A lo largo de la vida portamos muchas máscaras. No somos uno mismo, sino el cómo nos movemos y con quiénes lo hacemos entre los tránsitos encontrados de la existencia. Quiénes somos en las risas compartidas con los amigos, en las horas pétreas de la jornada laboral, cuando escuchamos las conversaciones de los abuelos, y cuando encontramos nuestro propio rostro frente al espejo. En ese conjunto formamos la unidad: somos todo eso al mismo tiempo.
No obstante, hay un factor determinante que dificulta el abanico de nuestra personalidad, y que lo ensombrece con las razones del miedo. Un obstáculo constante en nuestro camino: el ser. Ser quienes somos, compartir lo que nos gusta, hablar de quienes amamos, puede resultar un peligro en esos infinitos ámbitos en los que fluimos por la vida.

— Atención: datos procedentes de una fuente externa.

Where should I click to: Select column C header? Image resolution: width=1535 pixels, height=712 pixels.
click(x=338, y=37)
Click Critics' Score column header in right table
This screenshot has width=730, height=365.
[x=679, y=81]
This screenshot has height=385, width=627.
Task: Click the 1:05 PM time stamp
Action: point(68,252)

Nuestras preferencias sexuales, nuestra identidad de género, nos marcan de un modo del que a veces no deseamos, y que en vez de darnos la libertad de un pájaro en vuelo, nos encadena a la tierra como un lastre.
Todo esto se reduce a una realidad contra la que debemos luchar a diario: no sólo se sale del clóset una sola vez, sino infinitas ocasiones a lo largo de la vida. La primera: la más difícil, la más marcada por el miedo, y que ni siquiera debería ser un episodio en nuestra historia, sino una naturalidad más de las cosas de este mundo, como lo es la heterosexualidad. No obstante, la realidad es otra, y por ser como somos y hacer lo que nos gusta son necesarios muchos años de silencio, décadas de miedo, de mordazas superpuestas en el corazón y juventudes irrecuperables. Una sola vez no basta: se sale del clóset con la familia, pero también con los distintos círculos de amigos, en los lugares menos pensados, y otras tantas veces a lo largo de la vida.
"Tienes que salir del clóset varias veces delante de las mismas personas", afirma la escritora Emma Bosley-Smith, que escribió un libro al respecto en el que se explica cómo, psicológicamente, las personas LGBT+ padecen de estas batallas diarias. Siempre habrá miedo, aunque el mundo esté cambiando, aunque la situación sea distinta que hace muchos años, aunque las nuevas generaciones ya no temen como lo hicieron los que lucharon por ellos.
El miedo de que los que crees que te quieren cambien contigo. Que el amor que creías incuestionable de pronto tendrá un talante dubitativo. Que el amigo que antes te abrazaba ahora pensará si esa muestra de afecto lo pondrá de pronto en una posición incómoda. Que la libertad de ser uno mismo también representa un retroceso a las sombras; qué dirán los abuelos, que dirán en el trabajo, qué pueden hacerme si me ven tomado de la mano en la calle con alguien de mi mismo sexo, que dirán los familiares de mis amigos, es prudente ir vestido de este modo, a esta hora de la noche. Si por ese beso dado en público ya no regresaré de nuevo a casa con mis padres.
El peso de lo que no hablamos, de ocultar la identidad, el costal de piedras del silencio. Eso es lo que nos falta comprender, muchas veces. La vida diaria no se vive: hay que sobrevivirla. Hay que sortearla, esquivarla en su sevicia, en su lento morir que es lo cotidiano. Y esto se logra por medio de redes de apoyo, de las familias que nosotros mismos formamos, con el amor de los amigos y de las madres y padres que dan la mano, de la familia que no juzga, sino que abraza. De la familia más allá de la sangre, de la que se construye por medio de las coincidencias en el existir.
La vida supura odio, es un mundo de odio. Un mundo donde la libertad creciente equivale a la represión más rancia, con leyes medievales en los países que se jactan de ser los más ilustrados. No hay otra casa ni más espacio seguro que el amor, que el amor que damos, que el amor que somos, y el que recibimos. No hay otro hogar más que nosotros, sólo nos tenemos a nosotros.